Task 5. Create a new owner user table based on the questions table grouped by the OwnerUserId field. Refer to this link for Dask’s groupby operator. Refer to this link to see how to use Dask’s groupby.agg operator to apply multiple functions to different columns of the re-grouped dataframe. The new table should have the following fields: (1) OwnerUserId: the field that the table is grouped by; (2) AverageScore: aggregated by getting the average score value of the owner user; (3) NumQuestions: aggregated by getting count value of the Id field of corresponding owner users; (4) NumAnswers: aggregated by getting the sum value of the AnswerCount field of corresponding owner users. See the schema table with the corresponding aggregation functions as follows:

Column name	Description	Aggregation function
`OwnerUserId`	ID of the question’s owner user	–
`AverageScore`	Average (mean) score across all questions posted by this user	`mean`
`NumQuestions`	Number of questions (count) posted by this user	`count`
`NumAnswers`	Number of answers (sum) received by all the questions posted by this user	`sum`

In Task 5, you should output the top 5 owner users who asked the most number of questions.
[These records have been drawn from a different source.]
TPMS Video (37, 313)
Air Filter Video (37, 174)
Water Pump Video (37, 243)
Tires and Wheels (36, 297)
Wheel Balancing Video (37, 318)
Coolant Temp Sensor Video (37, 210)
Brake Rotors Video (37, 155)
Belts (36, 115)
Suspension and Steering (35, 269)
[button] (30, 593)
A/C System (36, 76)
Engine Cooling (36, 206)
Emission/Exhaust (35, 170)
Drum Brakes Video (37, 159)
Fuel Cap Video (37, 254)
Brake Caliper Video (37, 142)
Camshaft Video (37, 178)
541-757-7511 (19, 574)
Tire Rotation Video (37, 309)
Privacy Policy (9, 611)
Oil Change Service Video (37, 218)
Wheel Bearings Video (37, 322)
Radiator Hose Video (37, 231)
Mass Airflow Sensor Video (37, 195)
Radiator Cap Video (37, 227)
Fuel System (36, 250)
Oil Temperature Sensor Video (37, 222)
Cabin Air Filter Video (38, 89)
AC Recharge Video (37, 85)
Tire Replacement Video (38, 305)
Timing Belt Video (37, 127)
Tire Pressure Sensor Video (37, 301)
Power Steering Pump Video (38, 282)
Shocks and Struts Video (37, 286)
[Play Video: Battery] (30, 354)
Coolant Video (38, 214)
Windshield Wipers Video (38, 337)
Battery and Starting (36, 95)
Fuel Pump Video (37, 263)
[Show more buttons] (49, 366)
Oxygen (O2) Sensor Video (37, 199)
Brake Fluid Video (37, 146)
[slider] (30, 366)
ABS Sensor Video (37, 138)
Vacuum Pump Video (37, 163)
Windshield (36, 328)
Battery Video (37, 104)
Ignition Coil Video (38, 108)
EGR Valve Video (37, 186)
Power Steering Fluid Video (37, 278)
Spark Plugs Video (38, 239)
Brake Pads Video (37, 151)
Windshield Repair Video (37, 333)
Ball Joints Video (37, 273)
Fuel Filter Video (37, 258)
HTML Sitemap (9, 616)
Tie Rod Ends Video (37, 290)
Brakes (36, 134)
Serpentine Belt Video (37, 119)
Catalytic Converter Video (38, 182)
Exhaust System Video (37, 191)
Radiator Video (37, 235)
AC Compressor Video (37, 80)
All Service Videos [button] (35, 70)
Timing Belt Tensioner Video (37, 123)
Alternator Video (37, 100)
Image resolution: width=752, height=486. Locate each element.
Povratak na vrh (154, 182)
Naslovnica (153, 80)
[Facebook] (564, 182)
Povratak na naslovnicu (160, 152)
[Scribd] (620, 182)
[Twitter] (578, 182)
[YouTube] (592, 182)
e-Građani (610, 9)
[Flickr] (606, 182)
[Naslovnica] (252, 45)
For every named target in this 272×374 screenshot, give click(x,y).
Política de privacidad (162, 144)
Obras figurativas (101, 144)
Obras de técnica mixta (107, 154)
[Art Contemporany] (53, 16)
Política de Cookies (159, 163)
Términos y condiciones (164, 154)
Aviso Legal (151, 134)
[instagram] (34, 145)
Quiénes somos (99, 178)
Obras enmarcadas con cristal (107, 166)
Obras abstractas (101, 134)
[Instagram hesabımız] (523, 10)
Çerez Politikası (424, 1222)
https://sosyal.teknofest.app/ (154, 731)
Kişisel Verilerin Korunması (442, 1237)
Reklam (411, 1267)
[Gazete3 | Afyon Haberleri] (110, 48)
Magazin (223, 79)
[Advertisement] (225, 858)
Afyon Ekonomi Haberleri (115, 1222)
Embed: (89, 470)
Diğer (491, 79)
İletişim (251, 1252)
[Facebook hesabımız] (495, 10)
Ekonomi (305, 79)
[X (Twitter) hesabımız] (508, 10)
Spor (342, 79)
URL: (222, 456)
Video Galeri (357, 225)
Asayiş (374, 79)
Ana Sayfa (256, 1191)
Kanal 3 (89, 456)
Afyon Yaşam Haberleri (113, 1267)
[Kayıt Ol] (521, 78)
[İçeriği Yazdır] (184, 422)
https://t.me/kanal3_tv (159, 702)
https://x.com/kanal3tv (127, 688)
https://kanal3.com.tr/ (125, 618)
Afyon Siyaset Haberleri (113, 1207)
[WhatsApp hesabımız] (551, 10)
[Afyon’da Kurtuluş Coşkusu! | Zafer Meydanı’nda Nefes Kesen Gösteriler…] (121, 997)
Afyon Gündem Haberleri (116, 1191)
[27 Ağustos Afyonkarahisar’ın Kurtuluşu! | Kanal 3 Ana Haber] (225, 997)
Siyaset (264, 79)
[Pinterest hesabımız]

Task 6. Create a new table by merging the questions table and the question_tags table using Id as the index. Then group the new table by Tag with the following aggregated fields: (1) Tag: the field that the table is grouped by; (2) AverageScore: aggregated by getting the average score value of the corresponding tags; (3) NumAnswers: aggregated by getting the sum value of the AnswerCount field of corresponding tags; (4) NumQuestions: aggregated by getting the count value of the Id field of corresponding tags; and (5) NumOwners: aggregated by getting the count value of the OwnerUserId field of corresponding tags. The schemas are listed as follows:

Column name	Description	Aggregation function
`Tag`	ID of the question	–
`AverageScore`	Average (mean) score across all questions marked with this tag	`mean`
`NumAnswers`	Number of answers (sum) received by all questions marked with this tag	`sum`
`NumQuestions`	Number of questions (count) marked with this tag	`count`
`NumOwners`	Number of users (count) asking questions marked with this tag	`count`

This task should output the top 5 tags with the highest number of questions and the top 5 tags with the highest number of answers received.

Deliverables

You should submit a .ipynb file to Canvas, which follows the naming convention of LastName_FirstName_ComputingID_A2.ipynb.

Code should be commented well (which will be worth some percentage of your grade for the assignment, the GTA will be looking at your code). Use the comment as a README for each task and report your own findings if any.